[What to produce]:
The answer must consist of each line of the records below that contains the string "agent".

Top of Entries provided

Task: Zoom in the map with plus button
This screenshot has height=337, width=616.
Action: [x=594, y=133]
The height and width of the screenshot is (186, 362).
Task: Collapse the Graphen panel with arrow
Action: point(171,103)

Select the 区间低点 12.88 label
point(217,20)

Bottom of Entries provided
Top of Entries provided

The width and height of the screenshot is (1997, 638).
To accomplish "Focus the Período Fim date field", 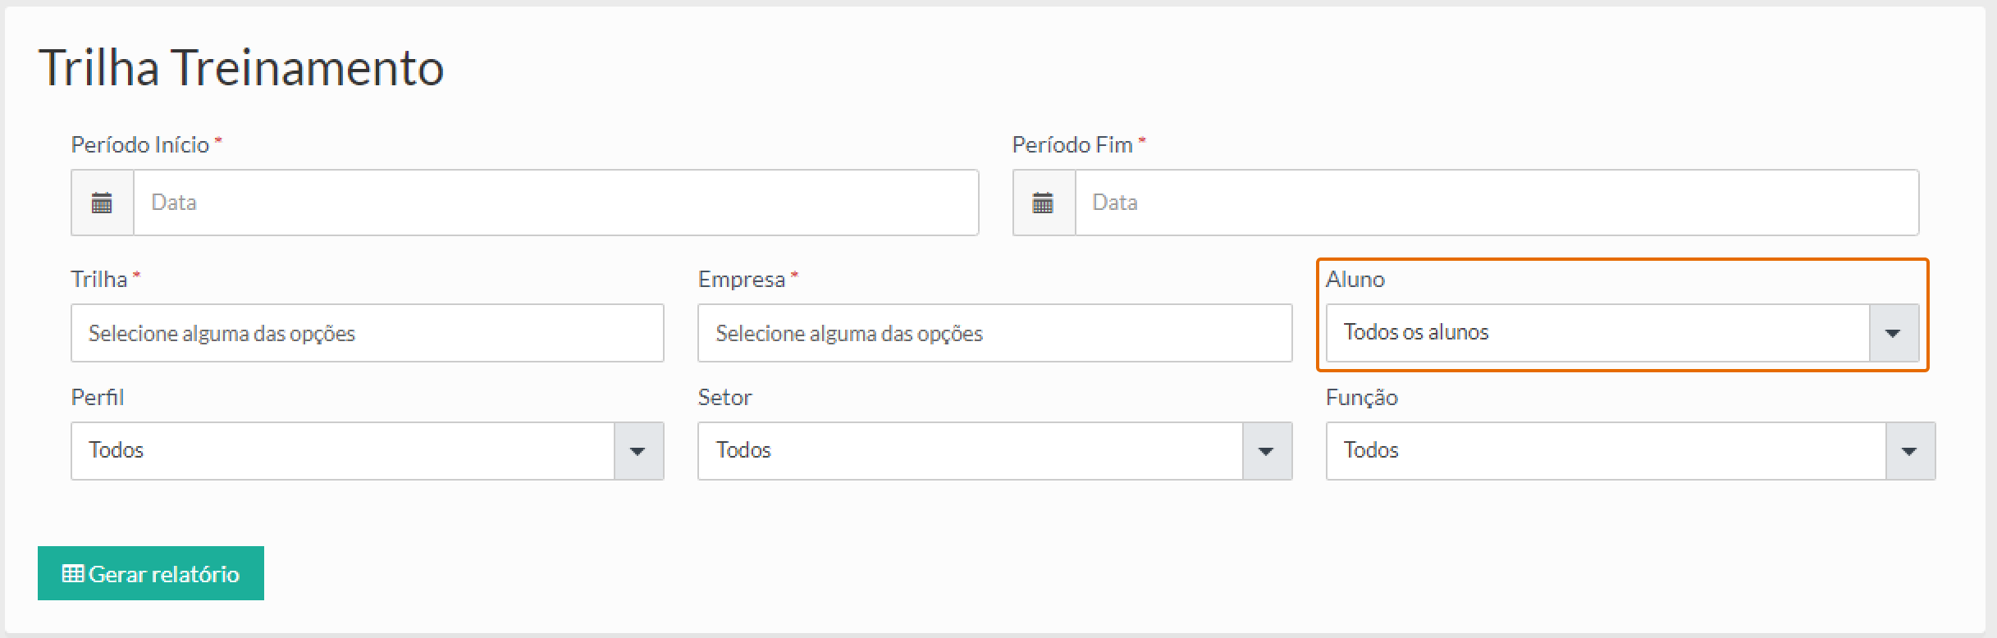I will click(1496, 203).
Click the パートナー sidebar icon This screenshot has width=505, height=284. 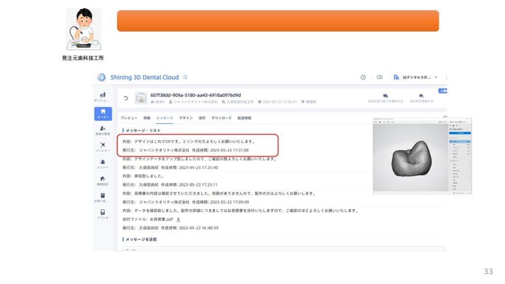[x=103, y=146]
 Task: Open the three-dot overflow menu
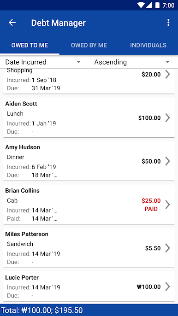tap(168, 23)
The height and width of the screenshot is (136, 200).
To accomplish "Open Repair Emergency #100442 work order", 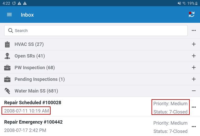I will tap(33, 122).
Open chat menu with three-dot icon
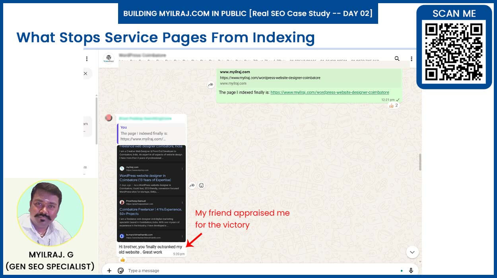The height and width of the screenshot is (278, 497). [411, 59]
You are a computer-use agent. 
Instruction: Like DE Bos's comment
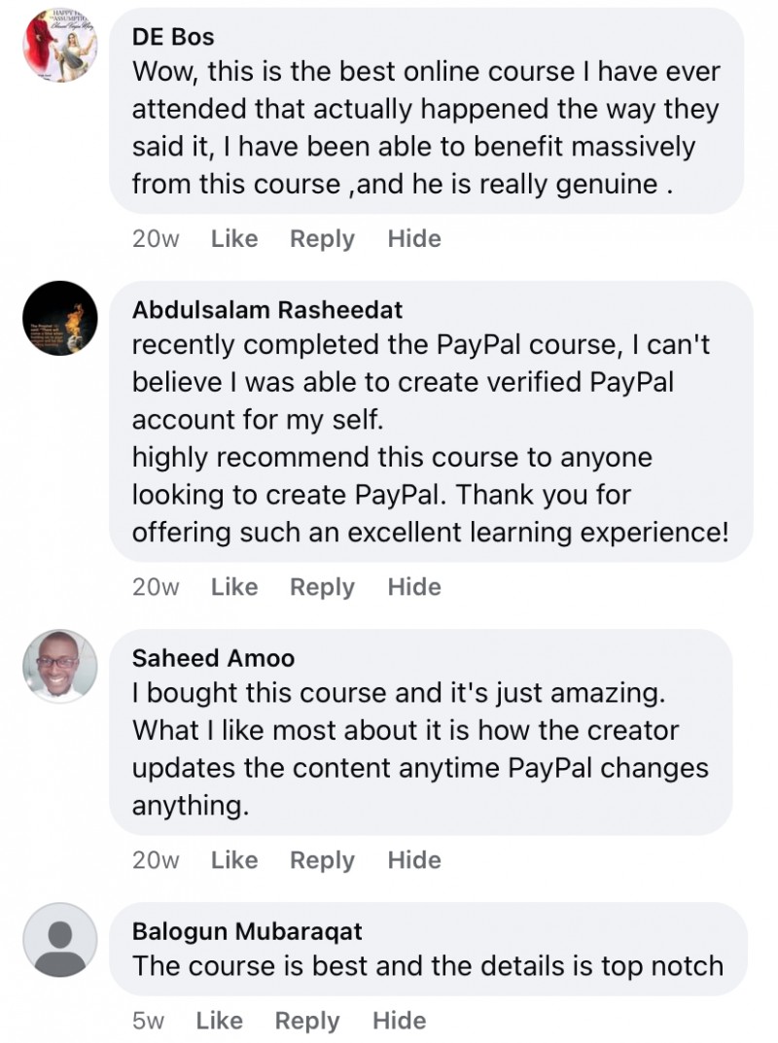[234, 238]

Bottom of Entries provided
Top of Entries provided

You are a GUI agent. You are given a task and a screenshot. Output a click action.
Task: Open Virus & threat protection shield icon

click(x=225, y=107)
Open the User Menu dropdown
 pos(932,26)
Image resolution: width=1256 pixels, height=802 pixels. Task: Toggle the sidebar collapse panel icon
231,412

Bottom of Entries provided

[Final answer]:
You are a computer-use agent. 
You are a GUI agent. You are given a task and a screenshot. Output a click action.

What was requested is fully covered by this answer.